Por eso, Pattig no intentó siquiera saber si Mariam había dado a luz en su ausencia ni de qué hijo era desde entonces padre. ¿Cómo pedir permiso a Sittai para acudir junto al recién nacido sin hacerle creer que tenía remordimientos, dudas, o que estaba pensando en reanudar su vida anterior? Entonces se resignó, su curiosidad se fue debilitando y terminó por no pensar más en ello, o muy poco.

Así pues, cuál no sería su sorpresa cuando el propio Sittai le ordenó, al cabo de algunos meses, que fuera a su casa:

– Si lo que ha venido al mundo es una niña, que se quede con su madre; pero si es un niño, su lugar está entre nosotros, no le puedes dejar para siempre en manos impuras.

Pattig tomó el camino de Mardino, verdad es que acompañado por dos «hermanos».

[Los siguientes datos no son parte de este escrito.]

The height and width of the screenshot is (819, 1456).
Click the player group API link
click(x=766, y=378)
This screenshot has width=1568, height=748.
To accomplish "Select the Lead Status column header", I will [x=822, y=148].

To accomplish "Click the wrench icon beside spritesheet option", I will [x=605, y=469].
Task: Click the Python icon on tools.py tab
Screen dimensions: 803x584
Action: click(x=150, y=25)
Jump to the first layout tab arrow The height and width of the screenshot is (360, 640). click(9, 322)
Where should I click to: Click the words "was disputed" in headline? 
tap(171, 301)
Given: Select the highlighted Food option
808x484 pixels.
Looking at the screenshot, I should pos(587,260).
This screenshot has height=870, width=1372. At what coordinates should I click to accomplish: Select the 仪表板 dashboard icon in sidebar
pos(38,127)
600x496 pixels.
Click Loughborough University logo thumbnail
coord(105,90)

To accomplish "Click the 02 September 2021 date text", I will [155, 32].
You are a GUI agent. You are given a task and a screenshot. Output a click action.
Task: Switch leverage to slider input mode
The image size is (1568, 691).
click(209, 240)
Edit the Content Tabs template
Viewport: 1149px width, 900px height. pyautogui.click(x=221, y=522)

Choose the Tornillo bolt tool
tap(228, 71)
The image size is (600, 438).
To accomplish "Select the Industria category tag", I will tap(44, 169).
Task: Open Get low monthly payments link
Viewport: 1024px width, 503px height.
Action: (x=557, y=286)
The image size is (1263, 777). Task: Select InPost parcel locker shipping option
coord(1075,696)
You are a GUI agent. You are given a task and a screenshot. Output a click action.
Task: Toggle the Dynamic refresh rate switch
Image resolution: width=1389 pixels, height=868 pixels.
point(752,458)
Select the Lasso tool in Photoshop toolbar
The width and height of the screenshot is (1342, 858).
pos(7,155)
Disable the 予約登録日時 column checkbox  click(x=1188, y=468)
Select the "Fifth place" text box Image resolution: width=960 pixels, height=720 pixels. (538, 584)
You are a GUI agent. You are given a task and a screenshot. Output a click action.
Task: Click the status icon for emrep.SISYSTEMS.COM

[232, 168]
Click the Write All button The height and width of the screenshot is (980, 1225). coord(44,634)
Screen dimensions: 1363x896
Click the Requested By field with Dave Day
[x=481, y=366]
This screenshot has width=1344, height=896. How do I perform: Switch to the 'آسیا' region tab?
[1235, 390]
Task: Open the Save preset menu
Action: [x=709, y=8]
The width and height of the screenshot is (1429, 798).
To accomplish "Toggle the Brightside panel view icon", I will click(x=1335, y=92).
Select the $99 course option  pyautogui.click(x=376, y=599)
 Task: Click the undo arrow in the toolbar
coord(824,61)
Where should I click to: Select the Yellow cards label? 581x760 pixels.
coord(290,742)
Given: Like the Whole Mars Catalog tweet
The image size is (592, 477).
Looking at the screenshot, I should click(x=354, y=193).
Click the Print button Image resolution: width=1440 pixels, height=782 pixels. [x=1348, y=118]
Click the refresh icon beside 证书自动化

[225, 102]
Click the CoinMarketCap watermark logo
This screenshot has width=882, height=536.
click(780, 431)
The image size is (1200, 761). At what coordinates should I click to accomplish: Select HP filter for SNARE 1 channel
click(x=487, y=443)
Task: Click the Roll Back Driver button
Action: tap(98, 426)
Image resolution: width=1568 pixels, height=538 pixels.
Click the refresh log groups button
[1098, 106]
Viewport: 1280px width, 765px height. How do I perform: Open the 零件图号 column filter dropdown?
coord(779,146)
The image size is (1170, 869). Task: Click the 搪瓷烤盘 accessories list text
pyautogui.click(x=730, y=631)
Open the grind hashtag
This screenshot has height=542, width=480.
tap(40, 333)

Cuando llegó ante su casa, se detuvo al otro lado de la verja para gritar:

– ¡Utakim!

La sirvienta, que salió descalza y con un pañal en la mano, tuvo que acercarse mucho al visitante para reconocer su cabeza rapada y como reducida. Pattig dejó que le mirara de arriba abajo.

– Dime, Utakim, ¿ha dado a luz tu señora?

– ¡No pensarás que ha estado embarazada trece meses!

Los compañeros de Pattig sonrieron, pero él se limitaba a formular sus preguntas:

– ¿Es un niño?

– Sí, un hermoso niño hambriento y gritón.

Al evocar al recién nacido, el semblante de la sirvienta se iluminó con una súbita jovialidad que Pattig no se dignó tomar en cuenta.

– ¿Le han dado ya un nombre?

– Se llama Mani, como lo habías decidido.

– Di a tu señora que vendré a buscar a mi hijo cuando esté destetado.

Una vez entregado su mensaje, le dio la espalda para partir con gestos de sonámbulo cuando Utakim gritó:

– ¿Sabes siquiera si mi señora ha sobrevivido?

El efecto fue inmediato. Pattig se sobresaltó y volvió sobre sus pasos, visiblemente contrariado de no poder terminar su misión como lo había proyectado; tuvo que violentarse para articular:

– ¿Mariam se encuentra bien?

Fue entonces cuando Utakim, a su vez, se dio la vuelta con el rostro súbitamente ensombrecido. Sin una palabra más, se dirigió arrastrando los pies hacia la casa, mientras Pattig se agitaba, la llamaba, la conminaba a detenerse, a responderle. Pero la sirvienta se había vuelto sorda. Él dudó, consultó con la mirada a sus dos compañeros que, inquietos por el cariz que estaban tomando los acontecimientos, le aconsejaron que se fuera. Pero ¿cómo podía hacerlo? Necesitaba saber lo que pasaba. Cruzó la valla y se precipitó hacia la casa como si ésta hubiera vuelto a ser suya.

En ese momento, Mariam, que estaba ocupada en la huerta detrás de las cocinas, apareció poniendo las manos a modo de bocina; Utakim, trastornada, le hizo señas con gestos desesperados de que se callara, que desapareciera. Quería que Pattig penetrara en la casa, que escapara por un momento de sus guardianes, pero Mariam no la vio y comenzó a gritar el nombre de su marido al que creía de regreso. Pattig, tranquilizado al saber que estaba con vida y sin preguntar nada más, huyó para reunirse con sus «hermanos».